------ EXERCISE MATERIALS ------
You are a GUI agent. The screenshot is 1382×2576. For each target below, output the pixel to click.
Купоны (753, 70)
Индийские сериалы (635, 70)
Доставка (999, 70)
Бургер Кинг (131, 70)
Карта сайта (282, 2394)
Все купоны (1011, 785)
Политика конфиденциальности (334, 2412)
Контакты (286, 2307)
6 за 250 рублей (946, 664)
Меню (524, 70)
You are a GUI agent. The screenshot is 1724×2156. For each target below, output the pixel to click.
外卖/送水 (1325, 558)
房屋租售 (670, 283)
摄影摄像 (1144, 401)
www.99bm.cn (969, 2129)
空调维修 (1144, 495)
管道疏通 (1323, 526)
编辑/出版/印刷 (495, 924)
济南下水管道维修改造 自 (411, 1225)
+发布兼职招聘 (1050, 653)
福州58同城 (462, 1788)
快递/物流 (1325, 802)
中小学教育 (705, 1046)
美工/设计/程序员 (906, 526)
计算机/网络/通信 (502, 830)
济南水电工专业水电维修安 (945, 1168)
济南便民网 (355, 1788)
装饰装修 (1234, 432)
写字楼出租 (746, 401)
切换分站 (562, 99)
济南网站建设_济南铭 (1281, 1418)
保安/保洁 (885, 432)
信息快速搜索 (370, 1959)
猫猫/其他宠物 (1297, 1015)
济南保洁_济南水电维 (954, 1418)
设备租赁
------
[EXERCISE DESCRIPTION]:
All of the data must be returned exactly.

[COMPLETED EXERCISE]:
You are a GUI agent. The screenshot is 1382×2576. For each target below, output the pixel to click.
Купоны (753, 70)
Индийские сериалы (635, 70)
Доставка (999, 70)
Бургер Кинг (131, 70)
Карта сайта (282, 2394)
Все купоны (1011, 785)
Политика конфиденциальности (334, 2412)
Контакты (286, 2307)
6 за 250 рублей (946, 664)
Меню (524, 70)
You are a GUI agent. The screenshot is 1724×2156. For each target below, output the pixel to click.
外卖/送水 (1325, 558)
房屋租售 (670, 283)
摄影摄像 (1144, 401)
www.99bm.cn (969, 2129)
空调维修 (1144, 495)
管道疏通 (1323, 526)
编辑/出版/印刷 (495, 924)
济南下水管道维修改造 自 (411, 1225)
+发布兼职招聘 (1050, 653)
福州58同城 (462, 1788)
快递/物流 (1325, 802)
中小学教育 (705, 1046)
美工/设计/程序员 (906, 526)
计算机/网络/通信 (502, 830)
济南水电工专业水电维修安 (945, 1168)
济南便民网 (355, 1788)
装饰装修 (1234, 432)
写字楼出租 (746, 401)
切换分站 (562, 99)
济南网站建设_济南铭 (1281, 1418)
保安/保洁 (885, 432)
信息快速搜索 (370, 1959)
猫猫/其他宠物 (1297, 1015)
济南保洁_济南水电维 (954, 1418)
设备租赁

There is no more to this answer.